CONSIGNE DONNÉE » Poursuivez le texte sur le père et ses deux fils à partir de sa dernière phrase.

EXTRAIT CHOISI »
On
connaît l’histoire : un père, deux fils, le plus jeune
s’éloigne avec sa part, l’autre demeure.
Et
voilà que survient une grande famine.
Voilà
que la faim se fait douloureusement sentir.
Sans
cette famine, sans cette faim, il ne se passerait rien dans la tête
de ce fils.
On
dit parfois qu’il se repent, qu’il demande pardon, mais il n’y
a pas de trace de demande de pardon chez lui !
Ce
qui le motive pour retourner vers son père, c’est le souvenir du
bon pain qu’il mangeait auprès de lui.
Ce
qui lui fait envisager un retour, c’est de savoir que les ouvriers
mangent quand lui a le ventre vide.
C’est
son ventre qui parle, c’est sa faim qui le remet en route.
L’autre,
le fils aîné, il a aussi un problème de ventre.
Dans
son amertume, dans sa colère, il y a d’abord un sentiment
d’injustice car son frère a « dévoré » la fortune du
père.
Il
s’est goinfré, il a dévoré.
Lui
de son côté, c’est le chevreau de la fête entre amis qui lui a
manqué.
Il
a souffert de cette faim-là, de ce manque-là.
Il
avait de quoi se nourrir, mais cette nourriture de la fête, cette
nourriture qui n’est pas de la nécessité mais du plaisir, il l’a
attendue en vain.

ENTRÉES »
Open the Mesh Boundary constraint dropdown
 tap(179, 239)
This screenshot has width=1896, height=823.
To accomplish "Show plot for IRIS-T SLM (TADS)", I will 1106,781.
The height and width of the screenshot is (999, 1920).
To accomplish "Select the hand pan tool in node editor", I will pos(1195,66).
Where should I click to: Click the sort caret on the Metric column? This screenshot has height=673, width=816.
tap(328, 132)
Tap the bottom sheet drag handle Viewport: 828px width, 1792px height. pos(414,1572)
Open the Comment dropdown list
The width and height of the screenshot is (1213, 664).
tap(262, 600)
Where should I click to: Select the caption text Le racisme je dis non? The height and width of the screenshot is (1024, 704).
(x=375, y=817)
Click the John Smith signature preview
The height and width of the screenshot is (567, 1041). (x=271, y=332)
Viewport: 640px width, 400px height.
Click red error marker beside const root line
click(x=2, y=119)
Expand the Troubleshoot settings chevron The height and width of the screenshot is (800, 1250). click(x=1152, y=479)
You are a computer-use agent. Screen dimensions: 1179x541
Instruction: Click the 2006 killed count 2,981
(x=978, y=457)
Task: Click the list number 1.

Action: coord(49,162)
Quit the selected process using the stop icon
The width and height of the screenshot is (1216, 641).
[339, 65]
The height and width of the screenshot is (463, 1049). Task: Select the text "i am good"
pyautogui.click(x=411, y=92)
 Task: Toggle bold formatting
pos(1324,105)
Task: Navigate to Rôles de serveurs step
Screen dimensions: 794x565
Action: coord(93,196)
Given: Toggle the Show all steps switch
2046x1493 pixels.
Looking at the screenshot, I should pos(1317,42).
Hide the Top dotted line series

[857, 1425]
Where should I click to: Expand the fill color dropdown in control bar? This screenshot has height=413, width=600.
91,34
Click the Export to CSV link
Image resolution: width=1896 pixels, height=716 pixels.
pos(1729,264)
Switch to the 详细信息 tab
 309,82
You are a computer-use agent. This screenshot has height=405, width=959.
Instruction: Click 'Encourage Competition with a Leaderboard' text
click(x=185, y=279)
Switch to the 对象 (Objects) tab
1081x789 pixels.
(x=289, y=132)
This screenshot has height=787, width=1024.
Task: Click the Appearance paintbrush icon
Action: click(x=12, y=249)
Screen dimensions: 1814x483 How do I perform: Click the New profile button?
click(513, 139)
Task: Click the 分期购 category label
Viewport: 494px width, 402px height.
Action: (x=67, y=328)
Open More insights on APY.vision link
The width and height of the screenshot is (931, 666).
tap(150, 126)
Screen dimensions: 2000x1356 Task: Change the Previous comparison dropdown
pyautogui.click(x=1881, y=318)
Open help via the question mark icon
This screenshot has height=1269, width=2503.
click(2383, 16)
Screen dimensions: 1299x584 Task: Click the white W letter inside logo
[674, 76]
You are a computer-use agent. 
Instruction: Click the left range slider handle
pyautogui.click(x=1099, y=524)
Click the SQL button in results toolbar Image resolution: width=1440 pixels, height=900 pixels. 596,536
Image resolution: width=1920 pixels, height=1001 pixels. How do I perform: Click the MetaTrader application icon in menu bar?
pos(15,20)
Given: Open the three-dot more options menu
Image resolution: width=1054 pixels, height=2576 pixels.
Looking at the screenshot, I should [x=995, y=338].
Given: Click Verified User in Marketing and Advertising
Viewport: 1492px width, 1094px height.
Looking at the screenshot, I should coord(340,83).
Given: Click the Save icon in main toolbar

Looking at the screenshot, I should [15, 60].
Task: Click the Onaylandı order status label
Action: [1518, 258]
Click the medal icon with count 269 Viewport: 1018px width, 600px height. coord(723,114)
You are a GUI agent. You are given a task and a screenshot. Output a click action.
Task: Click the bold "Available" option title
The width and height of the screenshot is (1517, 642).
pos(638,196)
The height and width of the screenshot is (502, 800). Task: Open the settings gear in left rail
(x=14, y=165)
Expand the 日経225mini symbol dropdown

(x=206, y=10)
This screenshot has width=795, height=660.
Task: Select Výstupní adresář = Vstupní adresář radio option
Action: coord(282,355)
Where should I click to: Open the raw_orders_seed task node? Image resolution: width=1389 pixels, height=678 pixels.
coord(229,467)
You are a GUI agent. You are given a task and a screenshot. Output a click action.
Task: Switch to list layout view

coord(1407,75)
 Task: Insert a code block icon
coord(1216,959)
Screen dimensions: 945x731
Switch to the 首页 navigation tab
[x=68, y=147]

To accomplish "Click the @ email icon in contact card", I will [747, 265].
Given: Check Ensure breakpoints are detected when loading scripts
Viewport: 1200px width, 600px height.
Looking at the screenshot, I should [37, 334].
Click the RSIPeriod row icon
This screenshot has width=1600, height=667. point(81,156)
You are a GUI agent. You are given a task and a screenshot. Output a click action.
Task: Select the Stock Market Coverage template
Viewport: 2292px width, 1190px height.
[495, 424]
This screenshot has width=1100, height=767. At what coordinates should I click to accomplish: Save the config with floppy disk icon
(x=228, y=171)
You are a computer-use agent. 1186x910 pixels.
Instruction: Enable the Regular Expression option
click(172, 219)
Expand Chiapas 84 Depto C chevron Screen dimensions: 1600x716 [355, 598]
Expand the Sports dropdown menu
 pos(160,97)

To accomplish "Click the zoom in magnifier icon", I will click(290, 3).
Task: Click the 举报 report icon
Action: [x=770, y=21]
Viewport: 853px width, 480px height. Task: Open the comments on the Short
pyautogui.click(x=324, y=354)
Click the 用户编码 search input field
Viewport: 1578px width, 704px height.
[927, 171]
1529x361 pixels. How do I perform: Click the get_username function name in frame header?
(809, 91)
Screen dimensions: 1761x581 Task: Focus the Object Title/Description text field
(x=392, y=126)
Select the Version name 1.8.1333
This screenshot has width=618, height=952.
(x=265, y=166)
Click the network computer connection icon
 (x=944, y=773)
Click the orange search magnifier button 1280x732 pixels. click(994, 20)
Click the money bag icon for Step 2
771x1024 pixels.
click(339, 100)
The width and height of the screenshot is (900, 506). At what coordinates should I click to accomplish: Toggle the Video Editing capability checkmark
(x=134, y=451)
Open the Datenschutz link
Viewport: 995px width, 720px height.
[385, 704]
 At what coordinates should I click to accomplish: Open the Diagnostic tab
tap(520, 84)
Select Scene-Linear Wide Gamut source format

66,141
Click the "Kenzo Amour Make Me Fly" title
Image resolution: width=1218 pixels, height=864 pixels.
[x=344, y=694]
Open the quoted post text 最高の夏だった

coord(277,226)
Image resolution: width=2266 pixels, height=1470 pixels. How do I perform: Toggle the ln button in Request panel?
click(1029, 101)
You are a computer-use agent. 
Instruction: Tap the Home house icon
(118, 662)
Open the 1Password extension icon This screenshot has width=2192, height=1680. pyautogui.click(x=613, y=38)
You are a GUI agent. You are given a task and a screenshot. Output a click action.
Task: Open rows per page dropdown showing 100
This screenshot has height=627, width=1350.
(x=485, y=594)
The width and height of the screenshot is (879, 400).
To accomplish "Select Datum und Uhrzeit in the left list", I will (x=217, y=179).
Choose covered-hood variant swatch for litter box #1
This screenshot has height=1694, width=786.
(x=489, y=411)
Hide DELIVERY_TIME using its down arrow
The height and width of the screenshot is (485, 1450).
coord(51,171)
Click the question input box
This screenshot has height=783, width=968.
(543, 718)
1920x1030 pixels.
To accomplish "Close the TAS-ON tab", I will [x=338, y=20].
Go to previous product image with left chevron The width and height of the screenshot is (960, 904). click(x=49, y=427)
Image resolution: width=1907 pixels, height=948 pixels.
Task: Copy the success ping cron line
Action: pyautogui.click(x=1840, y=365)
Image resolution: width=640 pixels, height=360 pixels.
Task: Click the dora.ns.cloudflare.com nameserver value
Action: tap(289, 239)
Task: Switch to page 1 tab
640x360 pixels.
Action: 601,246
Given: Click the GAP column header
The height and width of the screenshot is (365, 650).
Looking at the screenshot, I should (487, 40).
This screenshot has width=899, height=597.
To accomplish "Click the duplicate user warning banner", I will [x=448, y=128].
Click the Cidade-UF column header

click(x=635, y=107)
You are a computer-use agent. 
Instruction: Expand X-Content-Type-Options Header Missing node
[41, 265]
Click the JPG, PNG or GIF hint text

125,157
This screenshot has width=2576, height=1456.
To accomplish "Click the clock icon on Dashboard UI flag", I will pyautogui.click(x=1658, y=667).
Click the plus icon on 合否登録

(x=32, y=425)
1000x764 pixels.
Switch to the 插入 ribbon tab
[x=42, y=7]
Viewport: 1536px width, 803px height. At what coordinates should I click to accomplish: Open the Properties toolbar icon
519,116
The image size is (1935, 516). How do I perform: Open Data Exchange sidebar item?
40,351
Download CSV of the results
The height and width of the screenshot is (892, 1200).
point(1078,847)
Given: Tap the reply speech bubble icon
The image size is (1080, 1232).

RÉSULTAT »
Sa
colère, elle n’explose pas parce que son père a pardonné à son
frère, mais parce que son père a fait tuer le veau gras pour lui.
Dans
la balance, il ne met pas l’amour du père pour son frère et pour
lui, dans la balance, il met un chevreau et un veau gras.
Le
grand moteur de toute cette histoire, c’est la faim.
Ces
deux frères ont ça en commun : ils souffrent tous les deux de
la faim.
Ils
ont autre chose en commun : ils ne conçoivent pas que leur
nourriture ne leur soit pas donnée.
Ils
n’imaginent pas pouvoir se saisir eux-même de la nourriture dont
ils ont besoin.
Ils
leur faut absolument quelqu’un qui donne.
Quand
à ce père lui-même, qu’en est-il de sa faim ?
Notre
évêque nous rappelait hier soir que lorsque le texte dit qu’il
fut « saisi de compassion », il faut lire « touché
aux entrailles ».
C’est
donc le ventre de ce père qui répond à la vue du fils qui revient.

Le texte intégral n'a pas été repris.